Copy out the lines from the one containing "contend [475, 595]" through the end of the records, changing "amnesty" to "pardon" and leaving everything else unchanged.
___ Data for this task
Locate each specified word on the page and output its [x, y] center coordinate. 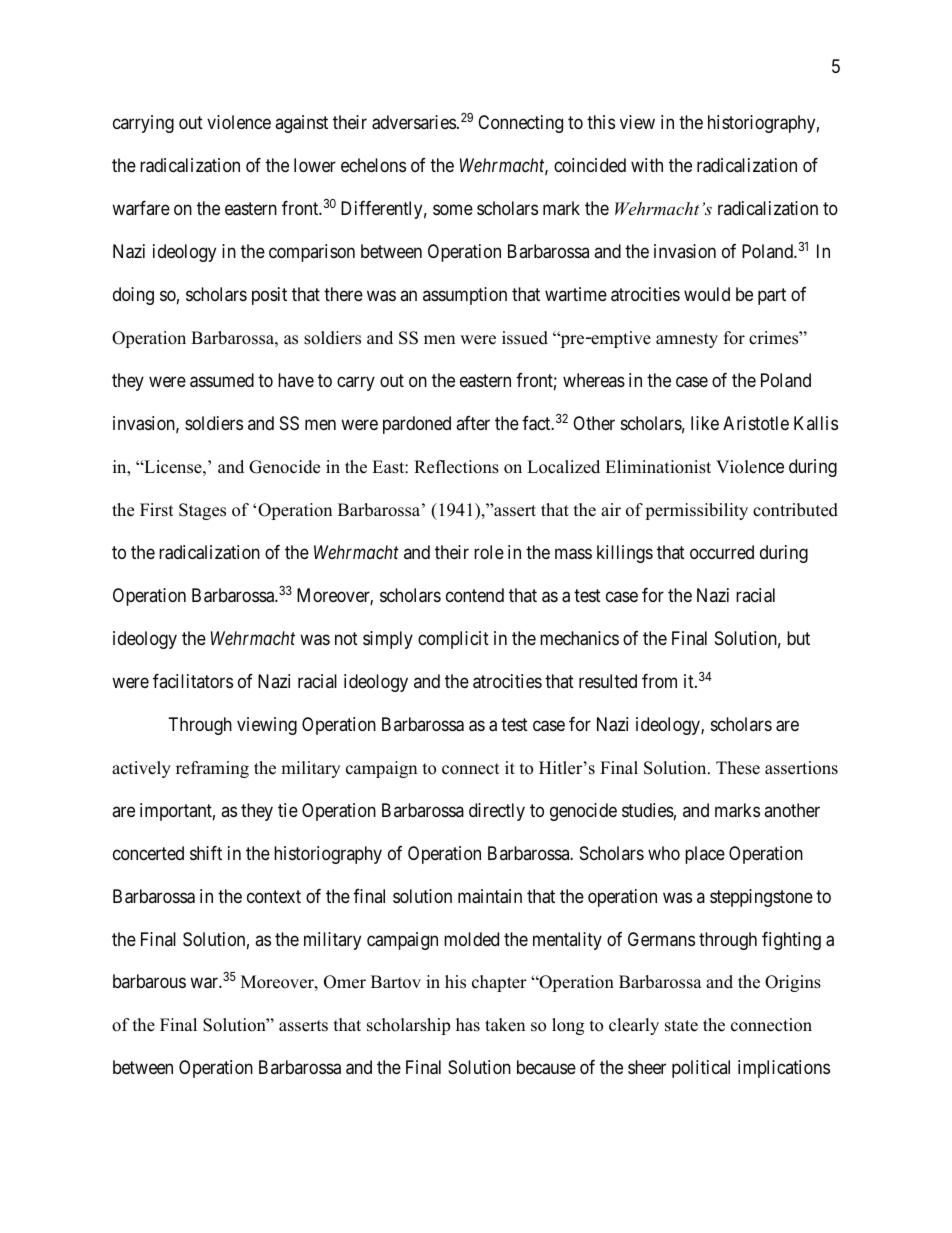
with [647, 165]
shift [206, 853]
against [301, 124]
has [468, 1025]
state [681, 1026]
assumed [222, 380]
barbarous [149, 981]
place [705, 855]
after [473, 423]
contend [475, 595]
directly [497, 812]
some [453, 209]
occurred [722, 552]
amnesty [687, 340]
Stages [202, 511]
______
▶ [Answer to this task]
contend [475, 595]
directly [497, 812]
some [453, 209]
occurred [722, 552]
pardon [687, 340]
Stages [202, 511]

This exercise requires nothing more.